Stored records
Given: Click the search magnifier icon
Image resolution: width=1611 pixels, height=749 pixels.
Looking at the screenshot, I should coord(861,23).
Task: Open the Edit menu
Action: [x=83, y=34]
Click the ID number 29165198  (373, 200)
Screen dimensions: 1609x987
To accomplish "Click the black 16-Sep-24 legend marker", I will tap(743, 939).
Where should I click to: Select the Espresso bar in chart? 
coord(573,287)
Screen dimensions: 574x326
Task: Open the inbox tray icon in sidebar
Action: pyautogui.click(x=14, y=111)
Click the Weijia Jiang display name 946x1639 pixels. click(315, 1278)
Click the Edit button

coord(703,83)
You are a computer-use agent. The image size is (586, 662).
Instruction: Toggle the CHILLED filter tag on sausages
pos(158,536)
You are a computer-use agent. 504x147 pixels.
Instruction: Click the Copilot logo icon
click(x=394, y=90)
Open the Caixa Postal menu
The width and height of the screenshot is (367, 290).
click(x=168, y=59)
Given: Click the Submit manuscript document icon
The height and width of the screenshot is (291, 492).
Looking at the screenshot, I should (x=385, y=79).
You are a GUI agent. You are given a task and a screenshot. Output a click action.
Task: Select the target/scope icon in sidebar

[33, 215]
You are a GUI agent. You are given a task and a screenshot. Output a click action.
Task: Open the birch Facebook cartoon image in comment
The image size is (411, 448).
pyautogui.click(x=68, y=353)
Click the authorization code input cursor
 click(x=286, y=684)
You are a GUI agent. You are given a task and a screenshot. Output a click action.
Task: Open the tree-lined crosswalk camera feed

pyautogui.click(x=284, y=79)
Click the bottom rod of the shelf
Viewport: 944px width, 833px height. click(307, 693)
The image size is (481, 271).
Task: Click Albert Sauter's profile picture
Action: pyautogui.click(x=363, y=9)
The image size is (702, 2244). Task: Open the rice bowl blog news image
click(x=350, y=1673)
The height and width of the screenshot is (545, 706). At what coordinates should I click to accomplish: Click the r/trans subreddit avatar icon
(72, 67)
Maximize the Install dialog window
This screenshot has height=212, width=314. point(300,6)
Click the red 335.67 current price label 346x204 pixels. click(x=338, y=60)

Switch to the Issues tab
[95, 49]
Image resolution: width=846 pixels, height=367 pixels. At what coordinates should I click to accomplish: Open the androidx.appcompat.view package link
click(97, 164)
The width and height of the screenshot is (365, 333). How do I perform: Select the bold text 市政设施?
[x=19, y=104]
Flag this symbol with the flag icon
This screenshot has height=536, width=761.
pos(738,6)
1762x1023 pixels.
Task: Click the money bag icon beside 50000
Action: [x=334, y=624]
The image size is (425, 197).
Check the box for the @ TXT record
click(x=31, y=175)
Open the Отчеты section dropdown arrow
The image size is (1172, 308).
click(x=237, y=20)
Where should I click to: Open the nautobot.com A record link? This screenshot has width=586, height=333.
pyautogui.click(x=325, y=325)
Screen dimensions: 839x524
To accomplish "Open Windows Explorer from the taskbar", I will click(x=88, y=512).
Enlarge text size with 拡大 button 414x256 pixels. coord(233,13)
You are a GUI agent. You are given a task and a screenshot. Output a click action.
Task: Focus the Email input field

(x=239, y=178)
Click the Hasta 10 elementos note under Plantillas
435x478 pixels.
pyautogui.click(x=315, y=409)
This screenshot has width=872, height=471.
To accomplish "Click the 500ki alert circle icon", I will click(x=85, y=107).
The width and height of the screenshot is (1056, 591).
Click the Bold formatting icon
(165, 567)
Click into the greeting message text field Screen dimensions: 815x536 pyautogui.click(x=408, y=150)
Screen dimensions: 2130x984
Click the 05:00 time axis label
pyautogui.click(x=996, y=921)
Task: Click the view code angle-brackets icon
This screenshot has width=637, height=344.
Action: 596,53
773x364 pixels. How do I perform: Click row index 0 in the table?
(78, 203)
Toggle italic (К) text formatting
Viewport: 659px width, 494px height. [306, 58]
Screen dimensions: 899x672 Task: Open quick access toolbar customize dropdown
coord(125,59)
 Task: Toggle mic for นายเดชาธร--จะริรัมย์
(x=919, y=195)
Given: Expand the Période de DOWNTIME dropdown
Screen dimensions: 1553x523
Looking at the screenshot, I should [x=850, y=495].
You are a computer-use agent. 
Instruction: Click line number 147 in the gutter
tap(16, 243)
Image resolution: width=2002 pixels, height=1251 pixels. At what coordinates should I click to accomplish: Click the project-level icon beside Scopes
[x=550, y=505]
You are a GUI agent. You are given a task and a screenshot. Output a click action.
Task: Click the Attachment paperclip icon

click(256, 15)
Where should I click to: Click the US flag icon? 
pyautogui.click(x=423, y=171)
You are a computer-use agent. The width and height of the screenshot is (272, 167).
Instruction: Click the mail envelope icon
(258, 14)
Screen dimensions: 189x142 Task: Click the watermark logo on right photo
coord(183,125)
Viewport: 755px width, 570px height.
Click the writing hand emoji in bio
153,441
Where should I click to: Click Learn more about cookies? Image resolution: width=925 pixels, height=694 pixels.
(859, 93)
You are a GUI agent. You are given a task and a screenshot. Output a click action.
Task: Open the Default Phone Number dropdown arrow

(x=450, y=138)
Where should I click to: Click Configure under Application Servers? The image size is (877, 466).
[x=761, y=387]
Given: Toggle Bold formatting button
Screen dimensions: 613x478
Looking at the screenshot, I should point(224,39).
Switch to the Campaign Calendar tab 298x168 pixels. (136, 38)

THE TASK
Copy the lines above exactly, beginning at the line that has "You are a computer-use agent. 504x147 pixels." and stopping after the line that has "Task: Open the birch", and omit the rest.

TASK OUTPUT
You are a computer-use agent. 504x147 pixels.
Instruction: Click the Copilot logo icon
click(x=394, y=90)
Open the Caixa Postal menu
The width and height of the screenshot is (367, 290).
click(x=168, y=59)
Given: Click the Submit manuscript document icon
The height and width of the screenshot is (291, 492).
Looking at the screenshot, I should (x=385, y=79).
You are a GUI agent. You are given a task and a screenshot. Output a click action.
Task: Select the target/scope icon in sidebar

[33, 215]
You are a GUI agent. You are given a task and a screenshot. Output a click action.
Task: Open the birch Facebook cartoon image in comment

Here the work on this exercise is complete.